TASK STATEMENT:
Would you return, word for word, the lines of the data below from the line with "Where should I click to: Click the Fridays" through the line with "Task: Click the orange Discuss button", and no others?

RECORDED INFORMATION:

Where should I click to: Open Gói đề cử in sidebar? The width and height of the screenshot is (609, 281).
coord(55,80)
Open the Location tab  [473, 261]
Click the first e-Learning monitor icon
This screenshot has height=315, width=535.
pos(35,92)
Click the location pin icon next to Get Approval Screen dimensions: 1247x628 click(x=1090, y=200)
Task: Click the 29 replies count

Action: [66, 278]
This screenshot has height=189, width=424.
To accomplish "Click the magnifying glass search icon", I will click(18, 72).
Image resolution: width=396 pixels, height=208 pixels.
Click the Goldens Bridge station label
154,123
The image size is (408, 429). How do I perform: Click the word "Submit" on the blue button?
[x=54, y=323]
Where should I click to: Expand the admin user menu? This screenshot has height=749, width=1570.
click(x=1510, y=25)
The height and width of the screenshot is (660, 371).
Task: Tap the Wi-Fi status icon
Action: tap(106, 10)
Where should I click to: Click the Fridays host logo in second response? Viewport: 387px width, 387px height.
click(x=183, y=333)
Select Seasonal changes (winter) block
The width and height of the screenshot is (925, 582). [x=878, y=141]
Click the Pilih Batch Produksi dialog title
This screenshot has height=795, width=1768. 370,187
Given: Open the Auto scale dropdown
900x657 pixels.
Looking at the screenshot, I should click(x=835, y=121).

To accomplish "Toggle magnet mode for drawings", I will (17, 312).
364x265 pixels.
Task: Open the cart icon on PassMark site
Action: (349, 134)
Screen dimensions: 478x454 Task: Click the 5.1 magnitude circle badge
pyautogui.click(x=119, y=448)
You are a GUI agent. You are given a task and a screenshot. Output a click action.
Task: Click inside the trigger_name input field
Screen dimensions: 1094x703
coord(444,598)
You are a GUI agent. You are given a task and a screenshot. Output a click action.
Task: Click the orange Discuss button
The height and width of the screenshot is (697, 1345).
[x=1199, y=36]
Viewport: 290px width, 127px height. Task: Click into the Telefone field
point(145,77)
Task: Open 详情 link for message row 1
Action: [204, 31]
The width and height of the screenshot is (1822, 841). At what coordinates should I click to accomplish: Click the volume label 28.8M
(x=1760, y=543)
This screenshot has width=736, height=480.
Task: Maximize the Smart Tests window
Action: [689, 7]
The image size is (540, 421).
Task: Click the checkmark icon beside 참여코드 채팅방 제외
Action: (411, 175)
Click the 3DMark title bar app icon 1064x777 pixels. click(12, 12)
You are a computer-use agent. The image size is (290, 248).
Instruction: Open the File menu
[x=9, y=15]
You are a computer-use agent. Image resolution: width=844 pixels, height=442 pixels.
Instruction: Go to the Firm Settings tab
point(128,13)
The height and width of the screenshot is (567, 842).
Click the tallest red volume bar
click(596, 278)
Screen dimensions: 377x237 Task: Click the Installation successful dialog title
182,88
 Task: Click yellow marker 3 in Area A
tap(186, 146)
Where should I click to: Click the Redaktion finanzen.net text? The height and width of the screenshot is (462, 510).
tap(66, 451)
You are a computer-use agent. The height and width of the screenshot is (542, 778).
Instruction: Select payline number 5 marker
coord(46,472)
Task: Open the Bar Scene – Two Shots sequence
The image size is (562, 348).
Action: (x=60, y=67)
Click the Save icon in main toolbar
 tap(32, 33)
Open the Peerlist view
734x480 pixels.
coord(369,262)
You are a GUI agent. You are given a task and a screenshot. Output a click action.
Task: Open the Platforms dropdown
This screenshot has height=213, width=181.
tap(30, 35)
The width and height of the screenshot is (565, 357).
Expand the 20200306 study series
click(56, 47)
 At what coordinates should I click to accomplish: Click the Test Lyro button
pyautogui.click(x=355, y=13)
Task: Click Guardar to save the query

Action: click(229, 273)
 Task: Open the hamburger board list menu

EXERCISE RESPONSE:
Where should I click to: Click the Fridays host logo in second response? Viewport: 387px width, 387px height.
click(x=183, y=333)
Select Seasonal changes (winter) block
The width and height of the screenshot is (925, 582). [x=878, y=141]
Click the Pilih Batch Produksi dialog title
This screenshot has height=795, width=1768. 370,187
Given: Open the Auto scale dropdown
900x657 pixels.
Looking at the screenshot, I should click(x=835, y=121).

To accomplish "Toggle magnet mode for drawings", I will (17, 312).
364x265 pixels.
Task: Open the cart icon on PassMark site
Action: (349, 134)
Screen dimensions: 478x454 Task: Click the 5.1 magnitude circle badge
pyautogui.click(x=119, y=448)
You are a GUI agent. You are given a task and a screenshot. Output a click action.
Task: Click inside the trigger_name input field
Screen dimensions: 1094x703
coord(444,598)
You are a GUI agent. You are given a task and a screenshot. Output a click action.
Task: Click the orange Discuss button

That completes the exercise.